# [PROMPT]
At the line containing "This screenshot has width=1422, height=640.", begin an exact copy of the lines below and continue through the final one, with no pictures.

# [EXTRACTED ENTRIES]
*** Begin section ***

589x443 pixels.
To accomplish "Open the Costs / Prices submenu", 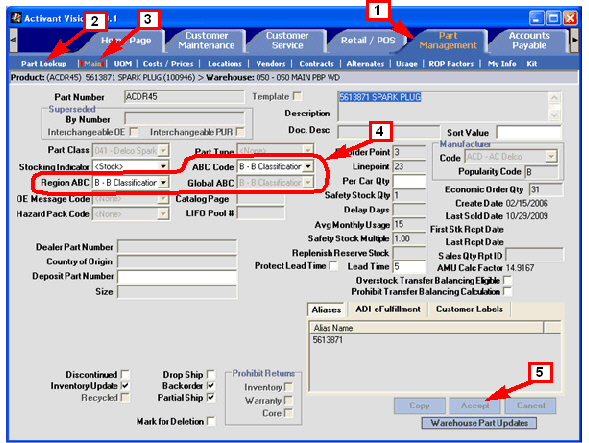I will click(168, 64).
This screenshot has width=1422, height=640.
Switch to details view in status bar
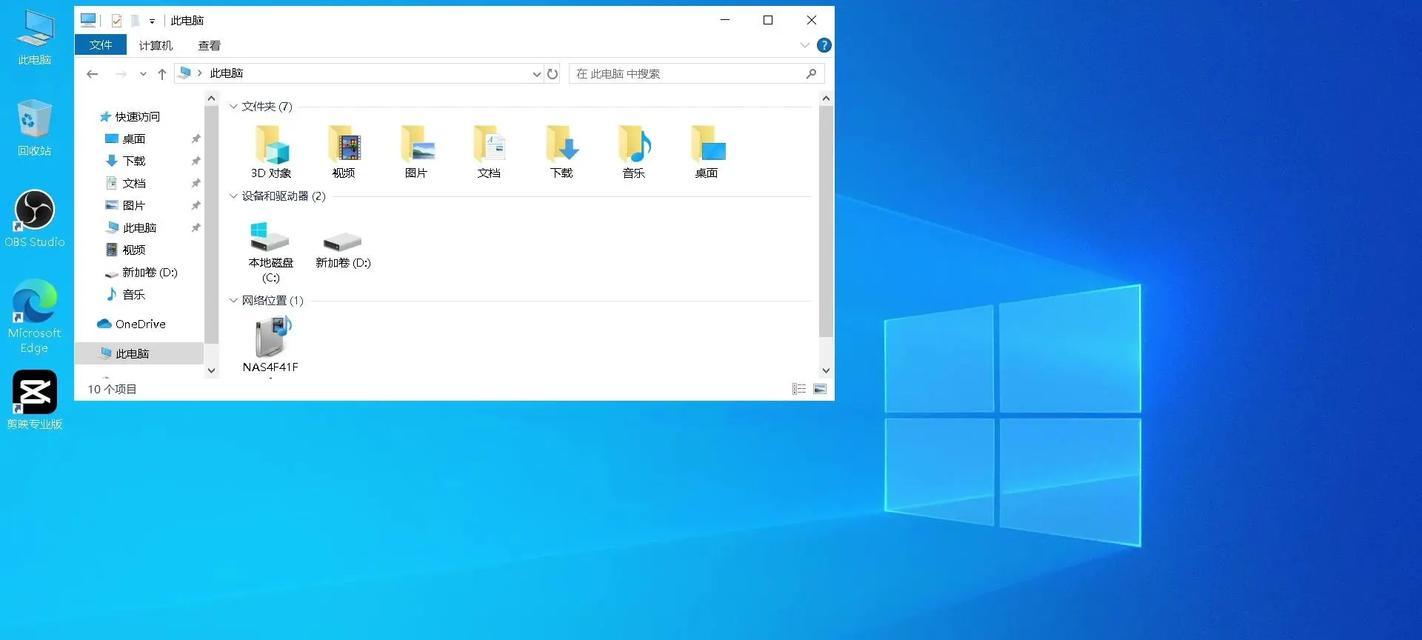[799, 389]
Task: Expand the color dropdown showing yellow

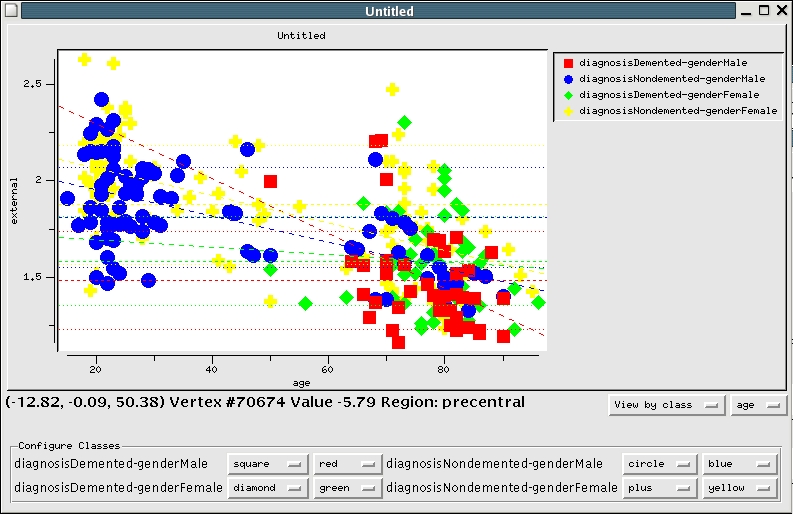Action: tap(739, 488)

*** End section ***

# [REPLY]
This screenshot has width=1422, height=640.
Switch to details view in status bar
[799, 389]
Task: Expand the color dropdown showing yellow

Action: tap(739, 488)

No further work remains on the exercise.